Principes élémentaires de propagande de guerre, (utilisables en cas de guerre froide, chaude ou tiède…) est un livre de Anne Morelli paru en 2001, réédité en 2010 pour compléter la première édition avec les guerres d’Irak et d’Afghanistan, ainsi qu’une analyse du discours d’Obama “Prix Nobel de la paix”.

« Je ne tenterais pas de sonder la pureté des intentions des uns ou des autres. Je ne cherche pas ici à savoir qui ment et qui dit la vérité, qui est de bonne foi et qui ne l’est pas. Mon seul propos est d’illustrer les principes de propagande, unanimement utilisés, et d’en décrire les mécanismes. »[1]

Il est néanmoins indéniable que depuis les dernières guerres qui ont marqué notre époque (Kosovo, guerre du Golfe, Afghanistan, Irak) ce sont nos démocraties occidentales et le champ médiatique qui leur correspond qui sont mis en question.
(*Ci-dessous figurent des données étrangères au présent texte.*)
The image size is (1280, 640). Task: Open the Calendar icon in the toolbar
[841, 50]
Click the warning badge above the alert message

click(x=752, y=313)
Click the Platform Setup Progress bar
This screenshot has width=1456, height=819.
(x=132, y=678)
Anne Morelli réactualise, grâce à ce petit manuel du citoyen critique, des formes invariables pour des contenus divers. La propagande s’exerce toujours via les mêmes invariants quelle que soit la guerre, d’où la grande pertinence de la grille proposée. Il semble également essentiel dans cette introduction de citer Lord Ponsonby qu’Anne Morelli remercie dès les premières pages de son ouvrage. En effet, Ponsonby a largement contribué à l’élaboration des principes. Lord Ponsonby était un travailliste anglais qui s’était radicalement opposé à la guerre. Déjà durant la Première Guerre mondiale, il s’illustre par divers pamphlets et finit par écrire un livre sur ces mécanismes de propagande. Livre qu’Anne Morelli reprend, réactualise et systématise en dix principes élémentaires.